In his doom-laden pronouncements, Lowe resembles no British political figure so closely as Enoch Powell, whose 1968 “Rivers of Blood” speech has led a radioactive afterlife in the national consciousness. For Powell, Britain’s willingness to take in tens of thousands of immigrants rendered it “a nation busily engaged in heaping up its own funeral pyre”. And compare Lowe’s talk of necessary pain to that 1968 call for an “extreme urgency of action now, of just that kind of action which is hardest for politicians to take”. For better or worse, Powell presaged contemporary debates over migration and nationhood. The challenge, as Keir Starmer found out with his more milquetoast “island of strangers” line, is to acknowledge voters’ frustrations without sounding like him. 

Powell has been a political lodestar of sorts for Nigel Farage, Lowe’s bête noire and former boss who suspended him last year over dubious accusations of bullying. The Reform leader recalled being “dazzled”, as a schoolboy in the Eighties, listening to the former Tory MP speak. Last year, he insisted that Powell was fundamentally right about the scale of “community change” in the country. 

Lowe, right, as a new Reform MP. (Credit: Oli Scarff / Getty Images)

Yet, in his beliefs as well as his rhetoric, Lowe is a more obviously Powellite figure than Farage. He’s more interested in reducing the size of the state, is resistant to Reform’s nationalising impulses, and is less vulnerable than his rival to charges of “socialism”. In many ways, Restore is the more conservative project, given that its central mission is to return Britain — in more explicit terms than Farage has dared — to a glorious past from its Blairite present. When it comes to presentation, Farage and Lowe — tweed-clad former public schoolboys with past lives in the City — are far closer to one another than they are to the intense, prodigiously academic Powell. Former Conservative Prime Minister Harold Macmillan found him unsettlingly zealous, complaining: “Powell looks at me in Cabinet like Savonarola eyeing one of the more disreputable popes.”
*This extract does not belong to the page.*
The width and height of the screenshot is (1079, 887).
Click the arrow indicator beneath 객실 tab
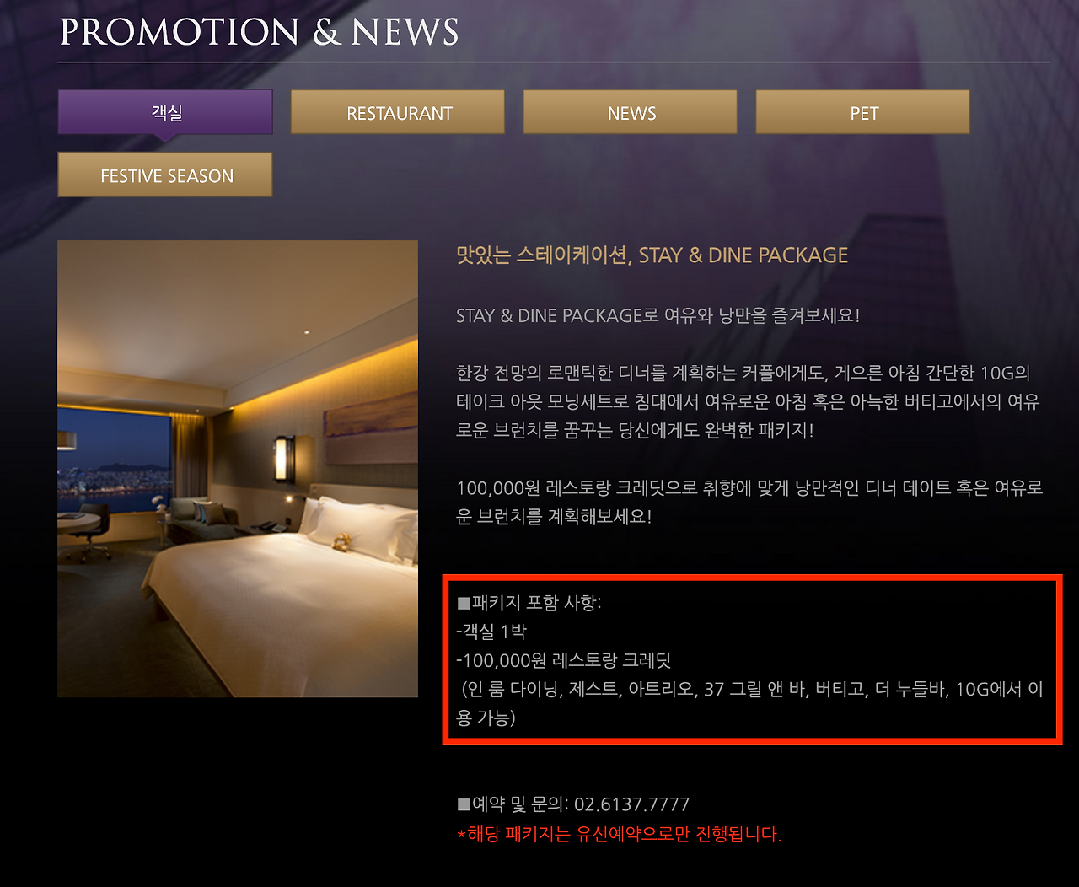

Where Lowe differs from Farage, though, is that he has done less to distance himself from figures and ideas which might be classed as far-Right. While the Reform leader has condemned Tommy Robinson for “stir[ring] up hatred” and stated that the activist has no place in his party, Lowe has praised Robinson’s campaigning against grooming gangs cover-ups. In 1974, Powell rejected the chance to stand as a candidate for the far-Right National Front, having left the Tories because of their stance on the European Economic Community. 

Lowe would be wise to take such an approach with some of the groups and activists now attempting to tie themselves to Restore. Paul Golding, the leader of the far-Right Britain First, has said he won’t stand candidates against Lowe’s party at local or national elections. Steve Laws, a prominent ethnonationalist who advocates for the expulsion of everyone who is not ethnically British, has committed his vote to Restore Britain and called Farage a “traitor”. On Monday, he posted to his 140,000 X followers: “I fully endorse Rupert Lowe to be PM. He will implement the majority of what I want to achieve in terms of remigration over the next 6-7 years.” 

These activists are unlikely to appeal to swing voters. Lowe, if he follows conventional electoral logic, is therefore presented with a dilemma: how to attract smart collaborators committed to immigration restrictionism, without also drawing in the cranks? The problem is that a cruder vision of nationalism pervades even the upper echelons of his party. Harrison Pitt, a writer who has been a key figure in devising policy for Restore Britain, has previously referred to mass immigration as the “ethnic cleansing” of white Britons, as well as highlighting the “erasure of [Britain’s] host population”. Additionally, he has appeared to suggest that Home Secretary Shabana Mahmood, whose parents were born in Pakistan, should return to her “homeland”, and vowed in December to make 2026 “the year of mass denaturalisations” for those who presently hold British citizenship.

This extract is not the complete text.